During the quarter under review, the bank’s total income increased by 37 percent to $2,4 billion compared to $1,7 billion posted in the comparative period in 2021.
“The growth is on the back of strong performance in both net interest income and non-funded income, which increased by 37 percent and 36 percent, respectively, on the back of an increase in underlying business and customer transactions in the wake of reduced Covid-19 restrictive measures.
“About 20 percent of the bank’s income for the quarter was earned in foreign currency with the business outlook suggesting an increased contribution going forward,” the bank said in a statement.
Managing director Ciaran McSharry said the bank’s focus was to grow its US dollar balance sheet and income through increased loan offering and transactional volume under Nostro accounts, indicating that the multi-currency system had increased the trend towards a market-led dollarisation.
The bank noted that the Reserve Bank of Zimbabwe (RBZ) maintained a tight liquidity management framework, mopping up daily excesses into zero coupon non-negotiable certificates of deposits while keeping the overnight accommodation rate high at 60 percent, as part of measures to stem inflation.
FCB said these measures have had the effect of slowing down balance sheet expansion in the financial sector.
However, the bank noted that it would remain cautious in its approach to ensure that liquidity outages are minimised whilst taking advantage of the expected resurgence in growth sectors which include mining, industrial, farming and tourism.

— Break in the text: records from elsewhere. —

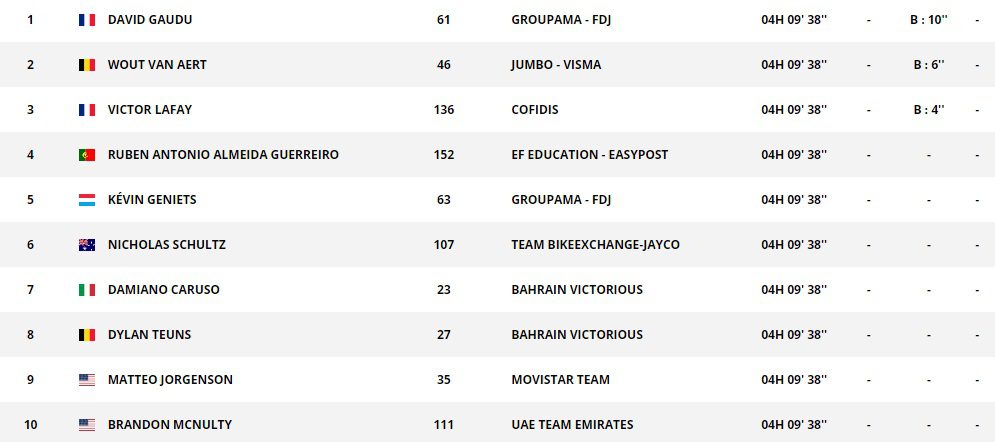Click the Movistar Team name
This screenshot has height=442, width=995.
560,380
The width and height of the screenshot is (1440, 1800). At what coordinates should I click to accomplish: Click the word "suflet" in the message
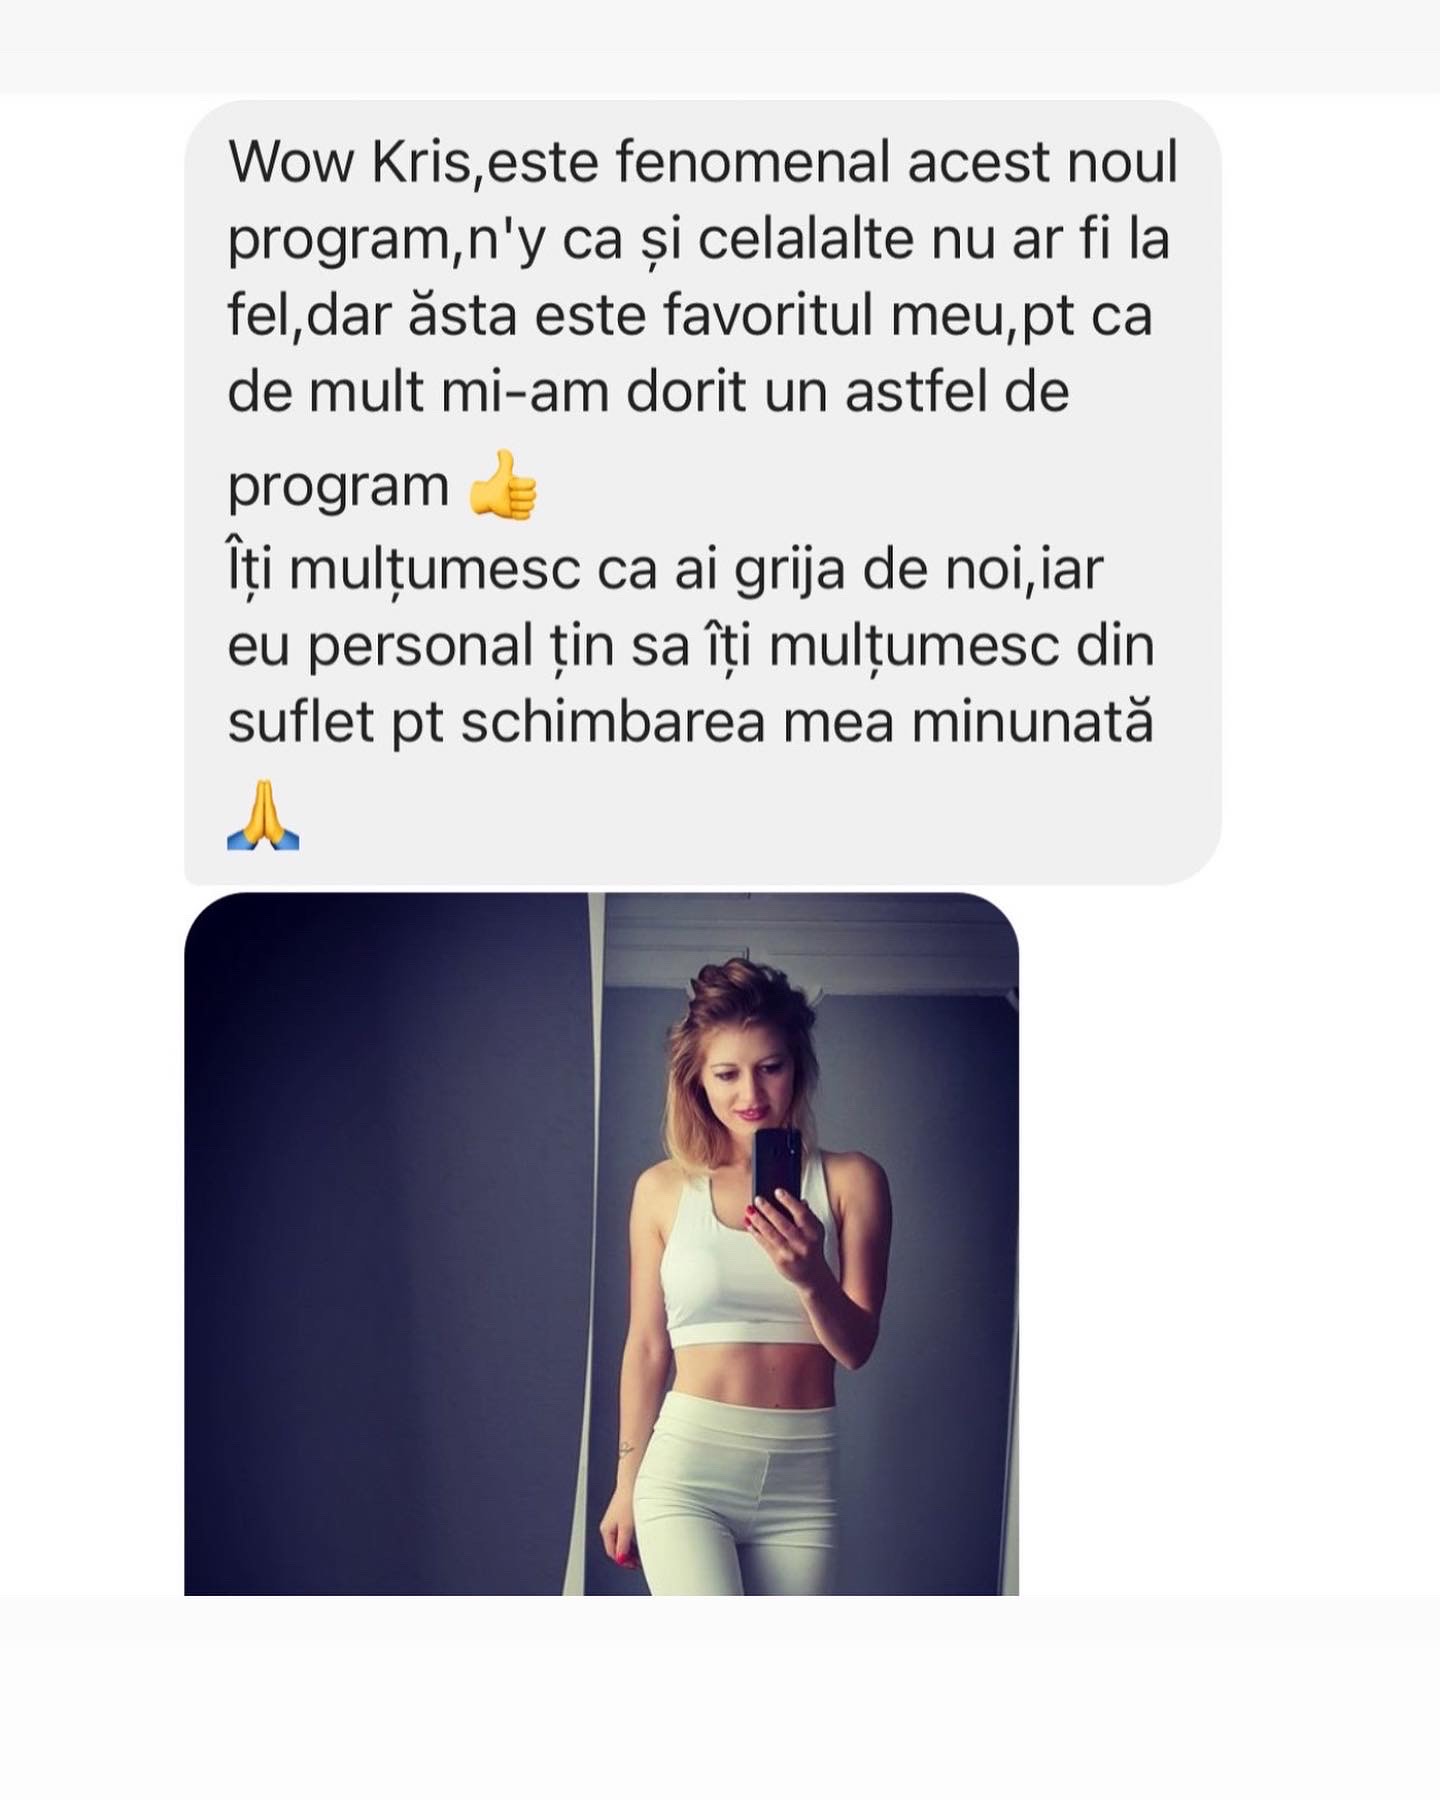(300, 720)
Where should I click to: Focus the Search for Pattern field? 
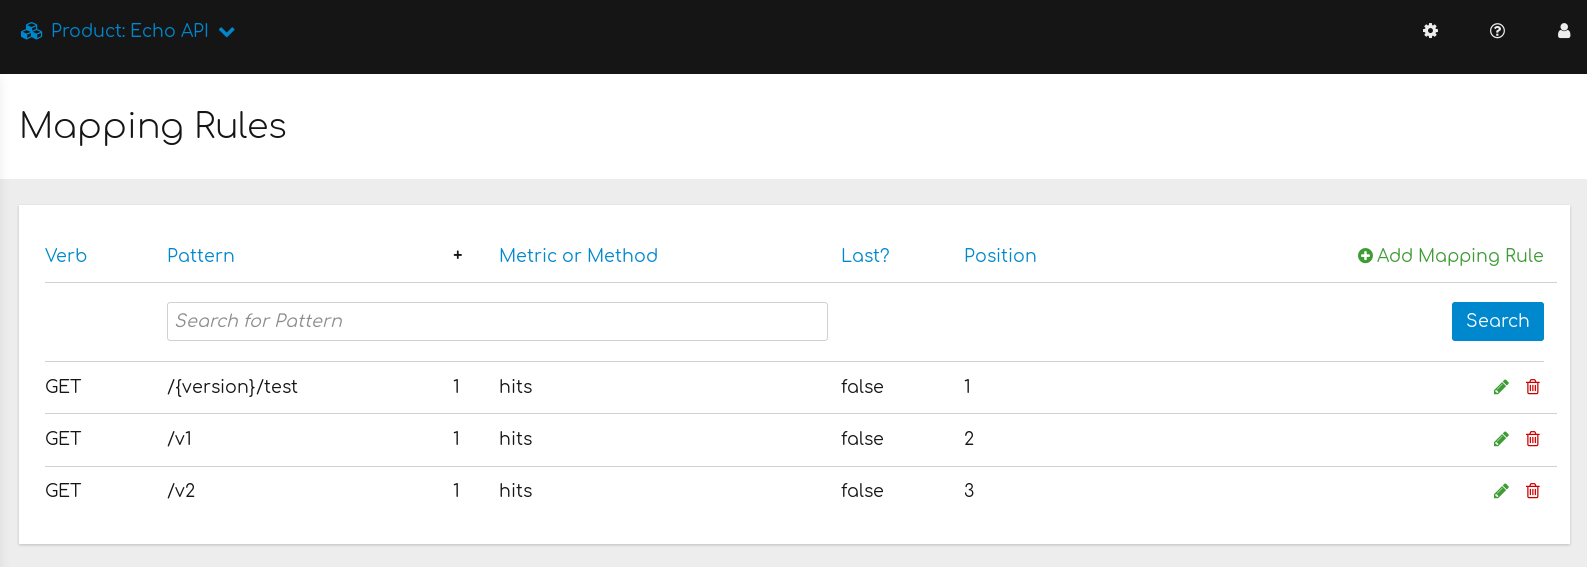497,321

In the quarter under review, the bank’s operating expenses increased by 18 percent to $1,4 billion from $1,2 billion recorded in the first quarter of 2021.
“The bank recorded profit before taxation of $522,8 million for the quarter, a 349 percent increase from the $116,4 million recorded in the corresponding period in 2021.

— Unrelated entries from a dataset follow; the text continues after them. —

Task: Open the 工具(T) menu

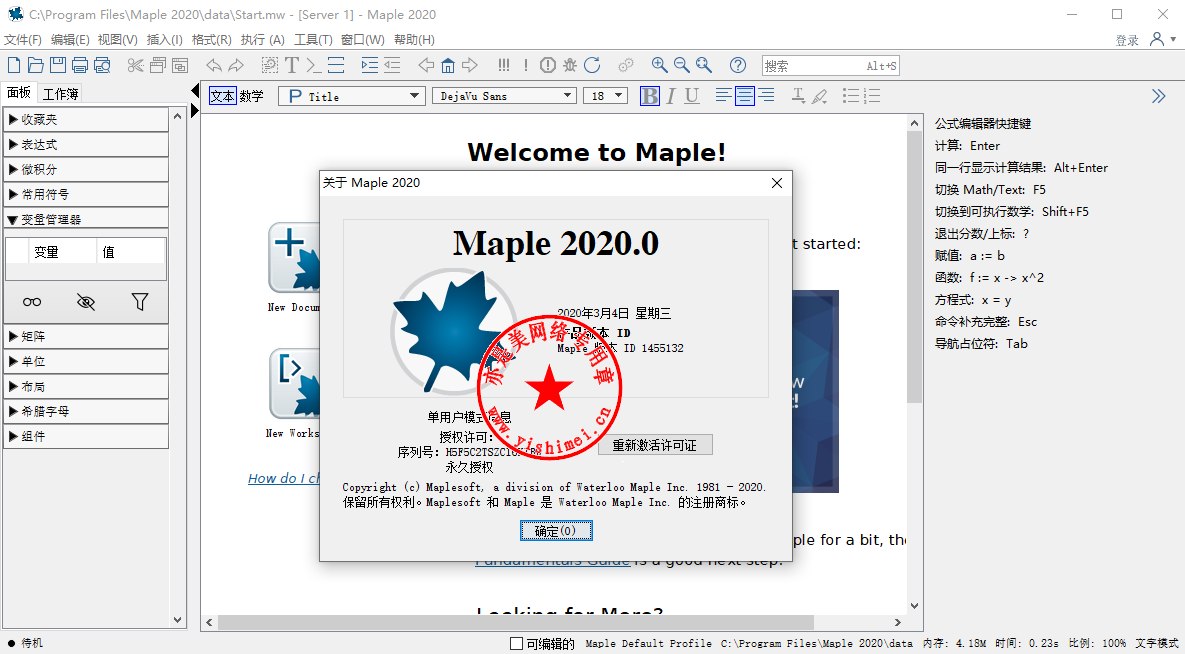Action: point(312,40)
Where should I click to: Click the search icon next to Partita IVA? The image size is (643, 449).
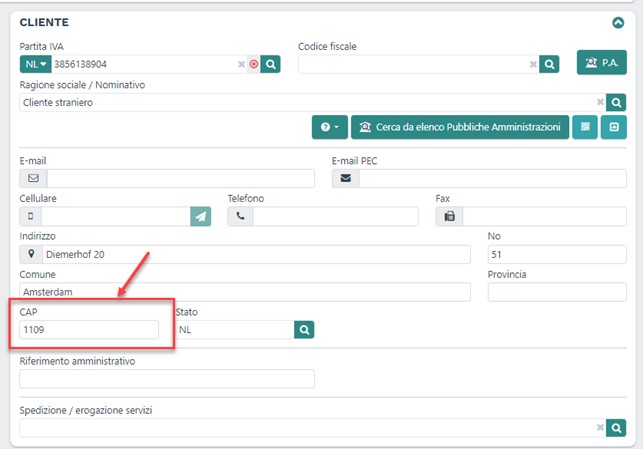click(270, 64)
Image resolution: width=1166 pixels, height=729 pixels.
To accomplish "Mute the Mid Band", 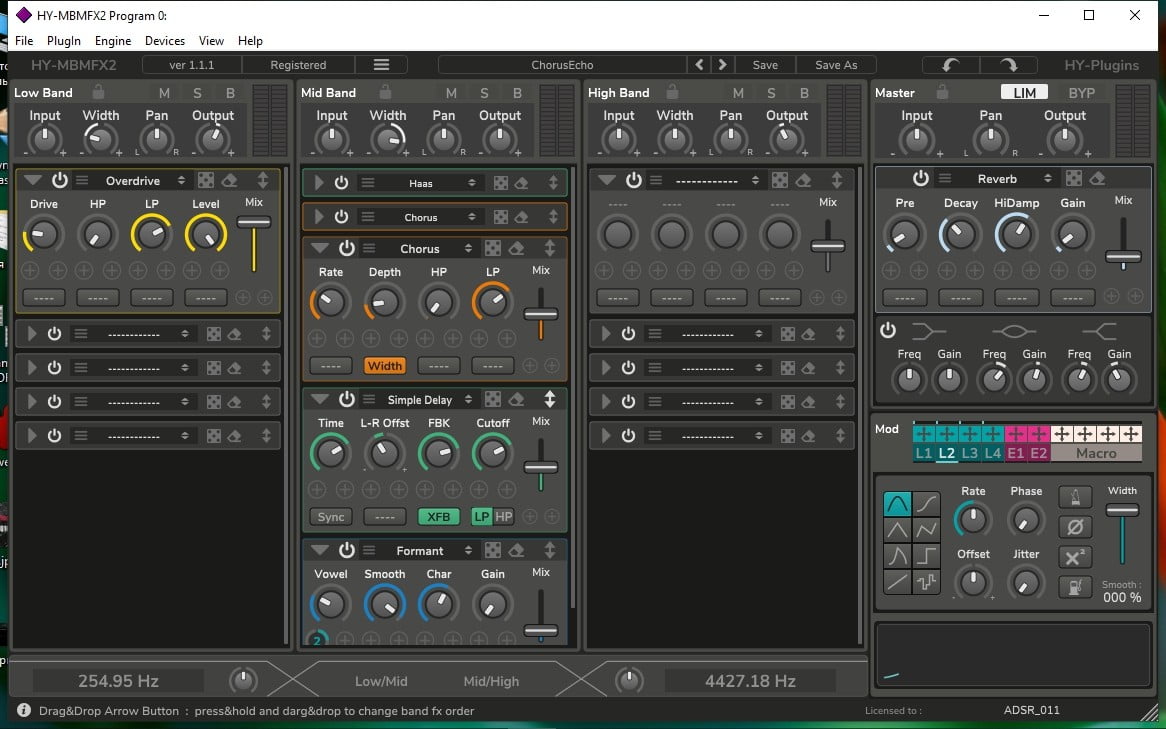I will click(451, 93).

The bank’s total assets increased in real terms by 29 percent year-to-year, however, on a year-to-date basis, the balance sheet remained largely flat between December 2021 and March 2022 with total assets increasing by two percent, deposits growing by 2 percent while equity reduced by five percent, following adjustment for the 2021 final dividend of $834 million.
“Gross advances however, increased by 15 percent, closing the quarter at $10 billion from $8,7 billion on December 31, 2021, reflecting increased appetite from both the productive and consumptive sectors.”
The bank indicated that asset quality remained strong with a non-performing loan ratio of 0,2 percent being recorded at the end of the first quarter of 2022 down from one percent recorded at the end of 2021.
The bank noted that its capital position remained strong with a satisfactory margin of safety above the US$30 million threshold.